Jail Bird
I’ve struggled with this over the past few weeks, weighing my loathsome distaste for Miller and her WMD-baiting and the whole journalistic protection thing, but I think Will Bunch nails it here:
That is why the ability of reporters to keep the identity of their true sources confidential is protected by shield laws in 31 states and the District of Columbia (although not in federal courts). Without such protections, the government official would not be able to report the wrongdoing of a president (remember “Deep Throat,” the ultimate confidential source?), nor would the corporate executive feel free to rat out a crooked CEO. The comfortable and corrupt could not be afflicted.
But the Times’ Judy Miller has not been afflicting the comfortable. She has been protecting them, advancing their objectives, and helping them to mislead a now very afflicted American public. In fact, thinking again about Watergate and Deep Throat is a good way to understand why Judy Miller should not be protected today. Because in Watergate, a reporter acting like Miller would not be meeting the FBI’s Mark Felt in an underground parking garage. She would be obsessively on the phone with H.R. Haldeman or John Dean, listening to bad gossip about Carl Bernstein or their plans to make Judge Sirica look bad.
In the run-up to the Iraq war, Miller — working with her “sources” inside the Bush administration and their friends in the Iraqi exile community like the discredited Ahmed Chalabi — wrote a number of stories that now seem meant to dupe the American people into to thinking Iraqi weapons of mass destruction were a threat.

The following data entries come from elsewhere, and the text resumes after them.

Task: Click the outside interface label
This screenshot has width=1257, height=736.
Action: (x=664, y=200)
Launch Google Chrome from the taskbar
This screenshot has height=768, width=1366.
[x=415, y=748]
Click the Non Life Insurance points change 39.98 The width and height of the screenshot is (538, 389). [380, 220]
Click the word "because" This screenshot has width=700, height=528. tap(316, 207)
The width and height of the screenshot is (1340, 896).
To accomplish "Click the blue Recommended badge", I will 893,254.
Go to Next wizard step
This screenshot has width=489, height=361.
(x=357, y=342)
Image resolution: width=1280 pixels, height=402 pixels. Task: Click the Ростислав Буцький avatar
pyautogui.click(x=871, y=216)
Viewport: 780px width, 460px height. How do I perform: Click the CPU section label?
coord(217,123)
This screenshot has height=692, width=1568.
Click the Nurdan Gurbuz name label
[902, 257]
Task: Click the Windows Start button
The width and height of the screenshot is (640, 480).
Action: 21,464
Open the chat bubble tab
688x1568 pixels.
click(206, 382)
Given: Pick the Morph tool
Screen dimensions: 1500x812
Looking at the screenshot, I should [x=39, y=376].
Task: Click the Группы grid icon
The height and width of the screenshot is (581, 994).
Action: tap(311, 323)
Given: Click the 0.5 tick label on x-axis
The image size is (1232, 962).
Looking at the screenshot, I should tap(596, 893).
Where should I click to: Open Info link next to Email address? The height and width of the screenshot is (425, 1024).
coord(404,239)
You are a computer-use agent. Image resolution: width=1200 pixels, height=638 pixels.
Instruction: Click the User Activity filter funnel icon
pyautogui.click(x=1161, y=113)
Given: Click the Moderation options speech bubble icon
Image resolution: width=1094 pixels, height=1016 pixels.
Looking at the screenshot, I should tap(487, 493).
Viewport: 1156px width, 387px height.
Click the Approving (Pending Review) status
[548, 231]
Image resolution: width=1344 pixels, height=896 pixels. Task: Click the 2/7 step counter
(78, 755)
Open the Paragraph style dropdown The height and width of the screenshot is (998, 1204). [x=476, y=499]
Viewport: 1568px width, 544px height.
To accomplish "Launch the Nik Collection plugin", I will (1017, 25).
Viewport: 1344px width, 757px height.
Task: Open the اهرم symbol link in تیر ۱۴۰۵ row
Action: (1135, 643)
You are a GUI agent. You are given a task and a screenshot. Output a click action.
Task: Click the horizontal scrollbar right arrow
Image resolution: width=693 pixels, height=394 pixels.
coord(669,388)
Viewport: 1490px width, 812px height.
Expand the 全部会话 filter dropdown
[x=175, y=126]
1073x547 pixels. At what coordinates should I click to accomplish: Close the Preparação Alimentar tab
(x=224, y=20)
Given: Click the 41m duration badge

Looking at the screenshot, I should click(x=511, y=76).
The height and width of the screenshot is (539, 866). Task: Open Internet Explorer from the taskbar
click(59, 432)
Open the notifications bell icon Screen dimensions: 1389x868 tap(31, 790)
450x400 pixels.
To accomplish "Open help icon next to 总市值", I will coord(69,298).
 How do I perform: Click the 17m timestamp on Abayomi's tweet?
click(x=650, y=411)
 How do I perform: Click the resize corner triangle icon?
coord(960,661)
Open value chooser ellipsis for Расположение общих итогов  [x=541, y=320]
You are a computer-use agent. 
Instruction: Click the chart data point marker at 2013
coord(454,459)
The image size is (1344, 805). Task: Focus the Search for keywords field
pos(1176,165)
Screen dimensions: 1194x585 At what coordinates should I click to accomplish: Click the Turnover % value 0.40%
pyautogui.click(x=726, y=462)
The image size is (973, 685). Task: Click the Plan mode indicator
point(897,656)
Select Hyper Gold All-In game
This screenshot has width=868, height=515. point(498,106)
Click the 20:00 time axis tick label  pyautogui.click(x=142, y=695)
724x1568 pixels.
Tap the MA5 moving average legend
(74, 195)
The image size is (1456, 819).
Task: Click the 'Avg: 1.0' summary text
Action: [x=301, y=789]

Turns out, as you know, there weren’t any. When the Times looked back on the fiasco, it found that Miller wrote or co-wrote nine of the “problematic stories” on the topic.
And if Martha did it, why can’t Judy? Coming this fall, a new reality show: Judith “The Queen of All Iraq” Miller Felates LIVE with guest stars Ahmed Chalabi, Scooter Libby, Dick Cheney, and W himself for a full hour!